Tugas dan Latihan =
a) Sebutkan semua alasan yang, menurut kutipan sumber, membuat banyak orang menolak, mencemooh, atau tidak mau memperjuangkan ide Khilafah Islamiyyah.
b) Berdasarkan kutipan sumber, jelaskan mengapa banyak orang berbondong-bondong memperjuangkan demokrasi.
━━ Kutipan Sumber
Voa-Khilafah.co.cc - Tanpa sadar, seringkali keberpihakan kita terhadap suatu pemikiran atau ide disandarkan kepada konsistensi pengikut ide itu dalam berpegang teguh kepada ide-idenya. Kita seringkali mencemooh suatu ide atau pemikiran, ketika kita melihat para pengembannya sudah tidak lagi konsisten (inkonsistensi) terhadap ide atau pemikiran tersebut. Bahkan, seringkali kita malah antipati terhadap suatu ide, ketika pengikut atau pengusung idenya tidak lagi konsisten memegang ide tersebut, atau ketika mereka kesulitan mengimplementasikan ide-idenya di ruang realitas; padahal ide itulah yang benar sesuai dengan syari’at.
Contohnya, ide Khilafah Islamiyyah. Banyak orang menolak ide khilafah, atau mencemooh ide ini, atau tidak mau memperjuangkannya, ketika para pengikutnya sudah tidak lagi konsisten, atau karena mereka sudah berbelok tidak lagi memperjuangkan ide tersebut karena adanya tekanan dan kesulitan; atau karena ide ini dianggap sulit untuk diperjuangkan dan diimplementasikan; atau kurang marketable. Sebaliknya, banyak orang berbondong-bondong memperjuangkan ide sesat ala demokrasi, dengan alasan ide ini lebih mudah diterapkan, atau karena banyak orang dan kelompok yang memperjuangkannya. Akhirnya, tanpa pikir panjang banyak kaum Muslim terperangkap dengan cara berfikir yang keliru dan menyesatkan ini. Semestinya, keberpihakan kita terhadap suatu ide tidak boleh diukur berdasarkan banyak tidaknya pengikutnya, atau mudah tidaknya ide itu diterapkan dan diterima masyarakat, namun; harus tetap diukur berdasarkan asumsi, “apakah ide atau pemikiran tersebut sejalan dengan al-Qur’an dan as-sunnah atau tidak?”
━━━━
━━ Cuplikan Data
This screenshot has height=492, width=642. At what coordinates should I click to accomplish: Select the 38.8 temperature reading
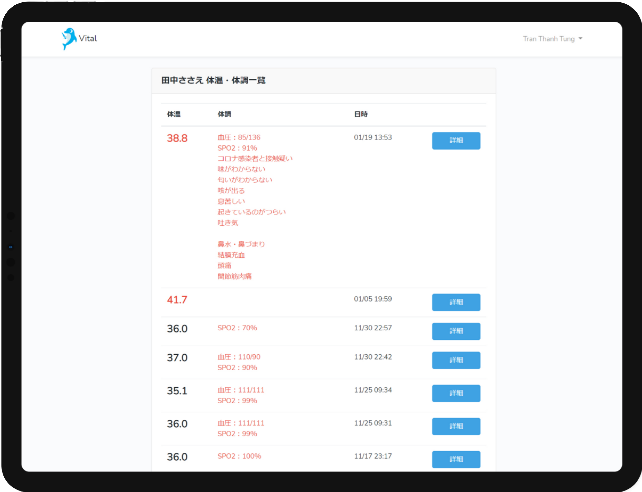(x=177, y=138)
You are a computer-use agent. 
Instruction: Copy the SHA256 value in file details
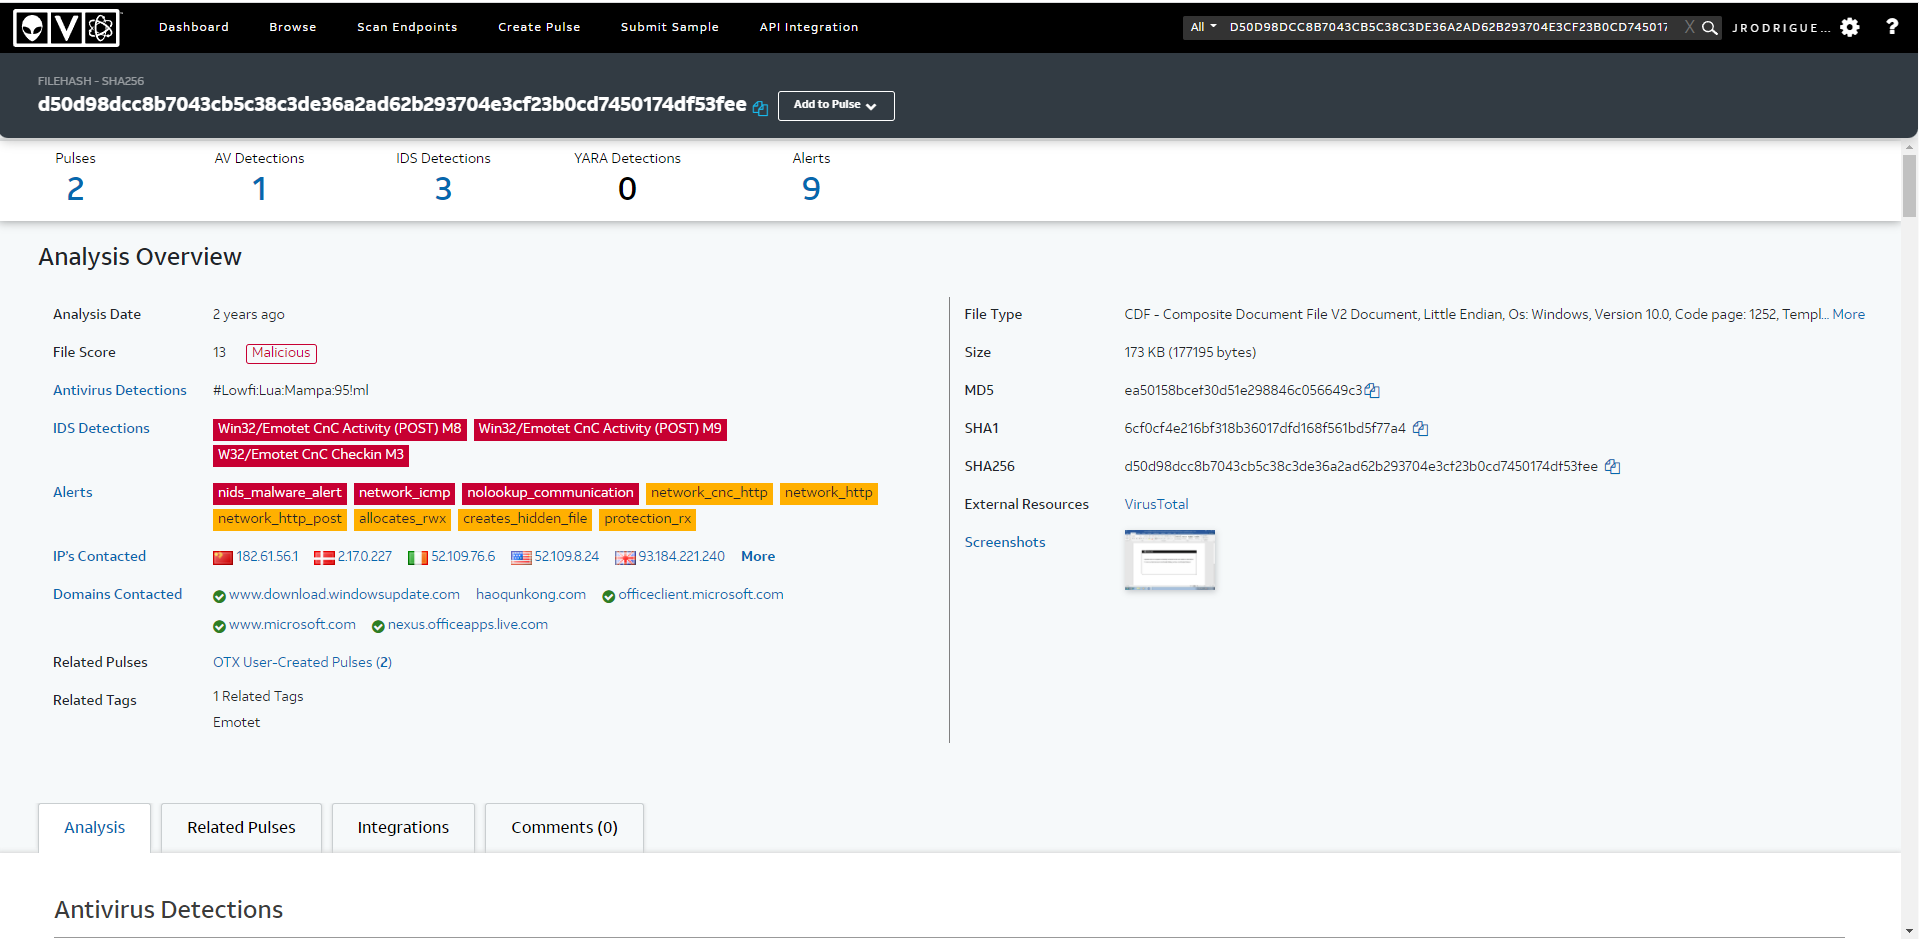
━━━━
Pembahasan Jawaban =
a)
- Para pengikutnya sudah tidak lagi konsisten.
- Para pengikutnya sudah berbelok dan tidak lagi memperjuangkan ide tersebut karena adanya tekanan dan kesulitan.
- Ide ini dianggap sulit untuk diperjuangkan dan diimplementasikan.
- Ide ini dianggap kurang marketable.

b) Kutipan sumber memberi dua alasan. Pertama, ide demokrasi dianggap lebih mudah diterapkan. Kedua, banyak orang dan kelompok yang memperjuangkannya.